What do I do with myself. 

a) lost the love of my life: he says he no longer has feelings for me and that when we meet up he kisses me "for fun" 

b) my best friend moved in with me... that was a bust, we left off well.. until she found out about a secret I had been keeping from her for a long time.. and she still won't forgive me

c) the one person I thought I had left to lean on...probably is on hard drugs. Based on the actions of the past weekend I spent with him, I'm assuming that would be the only excuse


.......or i could just be really shit at choosing the people I care for.. either way, Im not at my highpoint of life right now.


My family is even starting to get sick of me. They definitely don't want me living here anymore because  before I moved back in "there was peace and quiet in this household" as said by my mother.


I don't want to sound like a complainer but I gotta let it out somehow, I just feel lost and these are the reasons why.

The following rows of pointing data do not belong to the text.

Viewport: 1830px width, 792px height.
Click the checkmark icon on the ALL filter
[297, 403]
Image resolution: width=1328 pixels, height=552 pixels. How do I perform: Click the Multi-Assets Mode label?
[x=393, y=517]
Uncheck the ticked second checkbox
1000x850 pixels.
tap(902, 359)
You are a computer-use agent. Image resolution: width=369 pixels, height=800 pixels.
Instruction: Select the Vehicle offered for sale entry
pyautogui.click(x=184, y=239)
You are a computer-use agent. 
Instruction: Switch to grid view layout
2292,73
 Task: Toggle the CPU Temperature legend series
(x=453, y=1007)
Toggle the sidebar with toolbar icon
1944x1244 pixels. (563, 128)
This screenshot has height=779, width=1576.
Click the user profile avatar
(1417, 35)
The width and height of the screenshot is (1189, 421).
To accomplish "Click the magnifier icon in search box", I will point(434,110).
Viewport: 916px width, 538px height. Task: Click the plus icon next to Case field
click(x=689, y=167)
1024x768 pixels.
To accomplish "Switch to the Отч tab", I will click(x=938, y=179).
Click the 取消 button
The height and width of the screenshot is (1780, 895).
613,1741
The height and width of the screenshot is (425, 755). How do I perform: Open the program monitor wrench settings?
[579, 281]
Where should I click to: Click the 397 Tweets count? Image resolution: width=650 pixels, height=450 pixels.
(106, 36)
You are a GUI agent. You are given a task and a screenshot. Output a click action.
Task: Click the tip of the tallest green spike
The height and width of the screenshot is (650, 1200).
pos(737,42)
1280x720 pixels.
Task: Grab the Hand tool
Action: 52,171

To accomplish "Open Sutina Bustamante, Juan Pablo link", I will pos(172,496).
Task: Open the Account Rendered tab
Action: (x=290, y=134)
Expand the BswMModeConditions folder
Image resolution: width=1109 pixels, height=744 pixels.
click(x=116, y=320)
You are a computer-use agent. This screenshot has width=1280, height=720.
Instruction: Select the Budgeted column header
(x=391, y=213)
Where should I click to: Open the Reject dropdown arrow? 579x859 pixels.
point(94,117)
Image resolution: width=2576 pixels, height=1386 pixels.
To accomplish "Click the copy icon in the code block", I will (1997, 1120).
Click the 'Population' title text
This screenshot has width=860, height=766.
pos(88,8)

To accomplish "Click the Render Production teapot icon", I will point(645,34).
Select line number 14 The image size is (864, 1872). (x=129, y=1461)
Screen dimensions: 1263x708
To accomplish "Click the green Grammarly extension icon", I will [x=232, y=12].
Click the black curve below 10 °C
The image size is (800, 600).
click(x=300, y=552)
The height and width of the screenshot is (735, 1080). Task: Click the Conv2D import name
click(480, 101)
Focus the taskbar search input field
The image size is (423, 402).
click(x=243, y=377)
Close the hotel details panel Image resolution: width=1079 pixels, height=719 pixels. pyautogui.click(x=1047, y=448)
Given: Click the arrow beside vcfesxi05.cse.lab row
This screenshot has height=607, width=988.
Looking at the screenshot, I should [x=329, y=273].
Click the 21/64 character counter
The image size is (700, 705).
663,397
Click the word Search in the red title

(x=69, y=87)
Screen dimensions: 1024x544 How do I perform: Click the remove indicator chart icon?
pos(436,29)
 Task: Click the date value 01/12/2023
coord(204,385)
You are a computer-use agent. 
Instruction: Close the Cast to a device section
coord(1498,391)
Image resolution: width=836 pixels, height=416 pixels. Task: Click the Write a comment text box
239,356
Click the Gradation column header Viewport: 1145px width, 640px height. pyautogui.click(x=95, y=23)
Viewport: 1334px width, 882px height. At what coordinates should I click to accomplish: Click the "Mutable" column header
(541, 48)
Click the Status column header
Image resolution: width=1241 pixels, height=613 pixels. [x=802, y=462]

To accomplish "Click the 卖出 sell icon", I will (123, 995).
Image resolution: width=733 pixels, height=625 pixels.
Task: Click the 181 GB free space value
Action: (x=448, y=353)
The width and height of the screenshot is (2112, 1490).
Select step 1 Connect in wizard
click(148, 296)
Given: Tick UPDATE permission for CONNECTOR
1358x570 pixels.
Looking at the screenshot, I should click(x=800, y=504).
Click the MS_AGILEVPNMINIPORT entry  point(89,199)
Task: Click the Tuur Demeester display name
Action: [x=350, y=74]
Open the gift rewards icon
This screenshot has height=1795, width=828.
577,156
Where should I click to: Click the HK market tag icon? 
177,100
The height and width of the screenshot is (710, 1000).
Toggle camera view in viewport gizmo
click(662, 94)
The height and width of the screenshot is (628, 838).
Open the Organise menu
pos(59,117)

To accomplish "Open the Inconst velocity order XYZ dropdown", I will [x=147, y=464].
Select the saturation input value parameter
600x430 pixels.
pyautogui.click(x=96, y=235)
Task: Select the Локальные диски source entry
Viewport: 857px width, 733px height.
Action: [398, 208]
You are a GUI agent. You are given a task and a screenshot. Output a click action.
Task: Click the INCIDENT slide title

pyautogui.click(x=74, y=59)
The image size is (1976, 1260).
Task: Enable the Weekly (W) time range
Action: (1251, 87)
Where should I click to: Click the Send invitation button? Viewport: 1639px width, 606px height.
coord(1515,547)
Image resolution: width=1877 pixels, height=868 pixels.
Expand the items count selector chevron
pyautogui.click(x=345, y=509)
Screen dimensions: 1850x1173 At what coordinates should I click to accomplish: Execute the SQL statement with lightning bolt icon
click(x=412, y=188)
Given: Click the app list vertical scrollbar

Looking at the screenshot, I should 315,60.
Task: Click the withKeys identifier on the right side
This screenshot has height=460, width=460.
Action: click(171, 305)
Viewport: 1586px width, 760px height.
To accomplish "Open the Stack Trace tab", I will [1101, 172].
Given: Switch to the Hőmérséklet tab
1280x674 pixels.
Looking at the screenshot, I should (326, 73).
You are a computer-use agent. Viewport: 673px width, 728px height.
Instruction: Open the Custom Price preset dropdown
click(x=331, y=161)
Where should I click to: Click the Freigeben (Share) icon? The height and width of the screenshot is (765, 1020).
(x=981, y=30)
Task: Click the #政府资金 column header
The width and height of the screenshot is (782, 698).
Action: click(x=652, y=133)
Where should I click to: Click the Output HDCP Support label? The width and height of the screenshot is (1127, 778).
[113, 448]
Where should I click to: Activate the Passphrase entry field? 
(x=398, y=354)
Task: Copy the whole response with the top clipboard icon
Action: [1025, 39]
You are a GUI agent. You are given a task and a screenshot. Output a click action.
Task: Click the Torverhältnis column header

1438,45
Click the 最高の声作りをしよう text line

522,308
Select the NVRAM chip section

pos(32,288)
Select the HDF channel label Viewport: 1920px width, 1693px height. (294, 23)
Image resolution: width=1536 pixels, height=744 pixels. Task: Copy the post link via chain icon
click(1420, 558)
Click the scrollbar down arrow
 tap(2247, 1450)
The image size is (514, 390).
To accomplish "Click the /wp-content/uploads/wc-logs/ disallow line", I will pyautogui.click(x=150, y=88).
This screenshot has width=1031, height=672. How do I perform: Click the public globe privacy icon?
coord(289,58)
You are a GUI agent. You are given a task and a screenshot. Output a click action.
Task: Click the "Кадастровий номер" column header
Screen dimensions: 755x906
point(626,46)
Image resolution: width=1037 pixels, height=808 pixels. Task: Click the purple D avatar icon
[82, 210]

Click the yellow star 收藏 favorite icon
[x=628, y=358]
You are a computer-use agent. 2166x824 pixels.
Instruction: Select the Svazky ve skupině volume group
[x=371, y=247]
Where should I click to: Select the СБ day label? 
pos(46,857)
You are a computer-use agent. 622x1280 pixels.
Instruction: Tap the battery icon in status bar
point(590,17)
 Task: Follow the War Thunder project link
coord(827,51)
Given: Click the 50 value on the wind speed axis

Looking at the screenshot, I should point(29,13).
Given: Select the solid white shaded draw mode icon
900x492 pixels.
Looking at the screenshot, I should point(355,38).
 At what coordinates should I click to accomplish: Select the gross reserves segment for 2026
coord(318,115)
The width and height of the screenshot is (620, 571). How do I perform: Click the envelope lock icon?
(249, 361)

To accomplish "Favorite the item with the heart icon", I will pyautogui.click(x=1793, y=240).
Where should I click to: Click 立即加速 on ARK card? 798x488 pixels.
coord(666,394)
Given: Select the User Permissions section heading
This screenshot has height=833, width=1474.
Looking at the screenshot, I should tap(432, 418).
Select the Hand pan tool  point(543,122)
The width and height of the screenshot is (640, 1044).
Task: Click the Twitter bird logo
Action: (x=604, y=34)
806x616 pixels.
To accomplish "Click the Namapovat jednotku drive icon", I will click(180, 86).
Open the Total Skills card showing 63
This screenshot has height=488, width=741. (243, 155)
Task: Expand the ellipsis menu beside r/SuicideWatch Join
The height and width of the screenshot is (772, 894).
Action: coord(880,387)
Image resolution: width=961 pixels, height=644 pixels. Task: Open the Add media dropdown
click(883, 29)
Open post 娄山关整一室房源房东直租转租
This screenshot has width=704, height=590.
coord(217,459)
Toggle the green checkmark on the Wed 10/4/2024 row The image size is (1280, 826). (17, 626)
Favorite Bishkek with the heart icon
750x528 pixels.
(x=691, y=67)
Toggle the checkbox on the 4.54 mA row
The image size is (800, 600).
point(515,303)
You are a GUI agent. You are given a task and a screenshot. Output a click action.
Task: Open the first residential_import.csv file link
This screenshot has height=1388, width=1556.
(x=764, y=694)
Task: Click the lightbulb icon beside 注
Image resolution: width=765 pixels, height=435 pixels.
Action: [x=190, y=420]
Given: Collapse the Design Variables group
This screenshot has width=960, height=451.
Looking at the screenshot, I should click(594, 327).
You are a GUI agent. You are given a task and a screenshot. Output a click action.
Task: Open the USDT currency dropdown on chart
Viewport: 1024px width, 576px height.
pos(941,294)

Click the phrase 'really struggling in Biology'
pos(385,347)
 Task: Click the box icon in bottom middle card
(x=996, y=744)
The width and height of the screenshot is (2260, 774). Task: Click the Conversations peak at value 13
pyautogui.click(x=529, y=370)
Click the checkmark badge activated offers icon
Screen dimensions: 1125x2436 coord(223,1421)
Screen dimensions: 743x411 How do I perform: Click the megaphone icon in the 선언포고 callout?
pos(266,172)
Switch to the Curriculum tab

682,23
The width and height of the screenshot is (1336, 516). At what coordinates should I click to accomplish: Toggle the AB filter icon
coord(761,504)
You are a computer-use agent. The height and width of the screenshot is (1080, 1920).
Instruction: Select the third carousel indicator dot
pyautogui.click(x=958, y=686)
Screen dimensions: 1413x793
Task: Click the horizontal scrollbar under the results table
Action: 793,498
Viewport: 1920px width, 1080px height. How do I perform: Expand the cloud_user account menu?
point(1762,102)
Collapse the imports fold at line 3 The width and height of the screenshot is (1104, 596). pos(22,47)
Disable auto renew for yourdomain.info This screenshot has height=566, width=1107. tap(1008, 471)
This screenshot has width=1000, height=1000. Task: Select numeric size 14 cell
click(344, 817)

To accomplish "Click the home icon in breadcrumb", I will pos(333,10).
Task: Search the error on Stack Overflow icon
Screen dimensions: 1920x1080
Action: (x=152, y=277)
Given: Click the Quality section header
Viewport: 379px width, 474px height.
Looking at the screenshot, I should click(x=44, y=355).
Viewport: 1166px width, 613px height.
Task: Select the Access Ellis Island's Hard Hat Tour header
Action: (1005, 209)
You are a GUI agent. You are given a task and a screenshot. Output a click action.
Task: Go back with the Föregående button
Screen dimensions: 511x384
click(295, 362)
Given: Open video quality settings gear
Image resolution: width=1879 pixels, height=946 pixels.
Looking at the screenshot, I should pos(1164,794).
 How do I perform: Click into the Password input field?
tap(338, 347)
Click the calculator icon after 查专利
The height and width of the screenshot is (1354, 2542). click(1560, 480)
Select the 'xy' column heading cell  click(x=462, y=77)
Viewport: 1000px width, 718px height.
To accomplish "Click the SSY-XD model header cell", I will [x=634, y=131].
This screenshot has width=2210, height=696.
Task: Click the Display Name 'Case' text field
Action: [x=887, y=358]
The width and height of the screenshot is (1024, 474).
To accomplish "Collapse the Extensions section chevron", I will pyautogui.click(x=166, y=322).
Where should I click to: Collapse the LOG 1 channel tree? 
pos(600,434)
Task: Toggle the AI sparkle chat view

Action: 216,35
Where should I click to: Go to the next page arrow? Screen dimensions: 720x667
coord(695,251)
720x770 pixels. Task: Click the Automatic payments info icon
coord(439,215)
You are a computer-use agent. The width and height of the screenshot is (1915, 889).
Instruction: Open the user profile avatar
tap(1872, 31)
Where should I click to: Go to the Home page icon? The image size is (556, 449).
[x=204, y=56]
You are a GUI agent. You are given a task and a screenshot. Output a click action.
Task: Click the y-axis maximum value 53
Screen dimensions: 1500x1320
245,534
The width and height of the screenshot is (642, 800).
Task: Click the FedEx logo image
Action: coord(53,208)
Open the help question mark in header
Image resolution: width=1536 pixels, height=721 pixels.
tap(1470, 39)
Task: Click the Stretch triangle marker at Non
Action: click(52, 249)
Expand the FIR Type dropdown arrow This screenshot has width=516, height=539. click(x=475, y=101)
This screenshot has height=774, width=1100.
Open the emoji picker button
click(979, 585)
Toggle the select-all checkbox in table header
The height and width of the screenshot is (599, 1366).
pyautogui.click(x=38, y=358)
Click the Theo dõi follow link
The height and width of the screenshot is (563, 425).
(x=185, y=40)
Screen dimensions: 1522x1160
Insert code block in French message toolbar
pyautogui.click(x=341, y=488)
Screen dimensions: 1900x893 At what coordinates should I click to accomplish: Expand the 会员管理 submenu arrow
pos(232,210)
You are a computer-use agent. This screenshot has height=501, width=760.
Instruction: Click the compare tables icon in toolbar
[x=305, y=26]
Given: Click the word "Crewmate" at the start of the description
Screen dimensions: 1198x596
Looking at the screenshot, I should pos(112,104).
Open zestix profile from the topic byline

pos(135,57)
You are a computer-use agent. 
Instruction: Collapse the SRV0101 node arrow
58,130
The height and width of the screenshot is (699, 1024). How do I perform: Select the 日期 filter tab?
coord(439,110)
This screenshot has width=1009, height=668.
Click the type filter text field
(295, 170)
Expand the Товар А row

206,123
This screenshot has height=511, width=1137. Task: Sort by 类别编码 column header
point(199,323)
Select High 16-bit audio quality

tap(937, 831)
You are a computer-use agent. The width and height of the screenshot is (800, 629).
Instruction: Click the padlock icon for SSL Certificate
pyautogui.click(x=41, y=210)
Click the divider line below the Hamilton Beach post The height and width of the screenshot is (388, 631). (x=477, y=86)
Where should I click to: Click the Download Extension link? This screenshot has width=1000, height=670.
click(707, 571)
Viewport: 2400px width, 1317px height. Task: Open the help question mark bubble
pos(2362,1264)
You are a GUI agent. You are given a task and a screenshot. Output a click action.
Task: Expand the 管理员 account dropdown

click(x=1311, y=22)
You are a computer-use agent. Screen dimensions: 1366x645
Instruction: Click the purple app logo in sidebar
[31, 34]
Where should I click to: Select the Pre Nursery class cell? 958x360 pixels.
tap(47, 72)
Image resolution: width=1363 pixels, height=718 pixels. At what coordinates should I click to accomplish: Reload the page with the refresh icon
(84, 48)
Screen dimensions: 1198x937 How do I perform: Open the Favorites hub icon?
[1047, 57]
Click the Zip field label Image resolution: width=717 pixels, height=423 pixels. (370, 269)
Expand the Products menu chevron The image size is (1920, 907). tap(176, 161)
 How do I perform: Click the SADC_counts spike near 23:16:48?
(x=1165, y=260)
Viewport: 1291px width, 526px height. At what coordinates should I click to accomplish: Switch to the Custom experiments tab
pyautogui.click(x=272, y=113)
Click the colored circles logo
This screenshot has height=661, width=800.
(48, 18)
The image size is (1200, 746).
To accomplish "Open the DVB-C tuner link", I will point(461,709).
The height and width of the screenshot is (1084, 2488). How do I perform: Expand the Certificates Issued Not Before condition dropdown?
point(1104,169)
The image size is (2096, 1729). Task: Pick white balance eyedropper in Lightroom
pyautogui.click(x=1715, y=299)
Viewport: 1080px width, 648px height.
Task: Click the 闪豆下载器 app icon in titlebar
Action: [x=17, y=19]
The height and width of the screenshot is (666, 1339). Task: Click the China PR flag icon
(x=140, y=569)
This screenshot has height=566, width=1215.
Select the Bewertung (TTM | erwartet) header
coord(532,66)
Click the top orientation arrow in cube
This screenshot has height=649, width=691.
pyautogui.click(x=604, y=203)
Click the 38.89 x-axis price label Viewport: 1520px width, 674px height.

eighteen has definitely been by far my best year yet, but I can't wait for my birthday, I can't wait until I can go out to a bar, have a beer and listen to good music over good conversation. I do need to get out of Kelowna ASAP though. It's hard coming back to a place that nothing has changed but instead just moved on. I no longer have either of the people that were my best friends and it sucks. I am probably writing because its my first love's birthday right now. He's 20 yet he acts like he's 16. I think he's stuck at that age because of me honestly. I put his life on hold when i broke up with him. If I saw him and knew that he had actually moved on and that he had changed and grown up, maybe I would be content without him. He just doesn't seem happy to me. He's stuck at the age that I broke his heart and deeply regret doing as well. 




I got a message from Devin today.. I don't really know why I never even gave him a chance.. I come on so strong and its just the way some people are. It was wrong of me to judge him as a person based on how much he wanted to talk to me. He is interesting after all.




I want to toke so badly.  oh how i miss being on my own... always smoking the hookah..alone or with friends.. the hookah always kept me company



I miss the lake, the people, my indian brother, my lover, his best friend, his other best friend, and all his other friends, they were all a big part of me learning and growing up. its sad that it all ended when i ended things with brett and my best friend came to live with me 


I regret asking her to come live with me.

It was awesome at first, but we lost our friendship along the way somewhere and as it was happening, she took all the friends i had made there with her. turned backs was seemingly normal by the end of my lake louise adventures. 


/ done.

THE LAKE

So i really haven't written in forever, I'm just in the writing mood today though. I'm sitting somewhere i never really thought i would be sitting. Its a place I would've never thought of until that is, I moved out to Lake Louise Alberta. As i type my behind is heavily placed on the cushioned curved bench above the front desk at the chateau lake louse, i need to do this more often , time alone is good time, my company keeps me happy, the chitter chatter of mostly asians fills my head and when usually i repel that sound, today i embrace it. i don't really know why, i just am my stomach is getting hungry though which is unfortunate, I'm so glad to be able to live here, really even though the altitude is really effecting how my white blood cells are functioning to fight off infection. fucking colds...me and brett keep giving it to each other too. i think i like him , he kissed me in public today AWK i just didn't know what to do i felt awkward because i wasn't expecting it and i really don't know what his thoughts are.. are we together or just FWB because either way I'm down but i'd kinda like to know, i just hate putting the label on it but as melissa said, "whatever label you do or don't put on it , there is always a relationship regardless of what it is you are doing"but yeah its fun for sure and i love hanging out with him so we will see where things go, no pressure, just live. This place sometimes makes me feel stuck but its such a great opportunity for things this is just my start and i will hopefully be writing more and more as my journeys become thicker. Im most likely going to LA in April if i can get the time off so I'm crossing my fingers! I would love to go back and visit the place my awkward teen years ever so "gracefully" caressed ! Im really hungry and i wish i had a boyfriend that would bring me food while i write. I've decided i need to document more of this and maybe it will help me to appreciate where i live more. I mean as i look around i kind of try and take it all in. this place is stunning, so extravagant.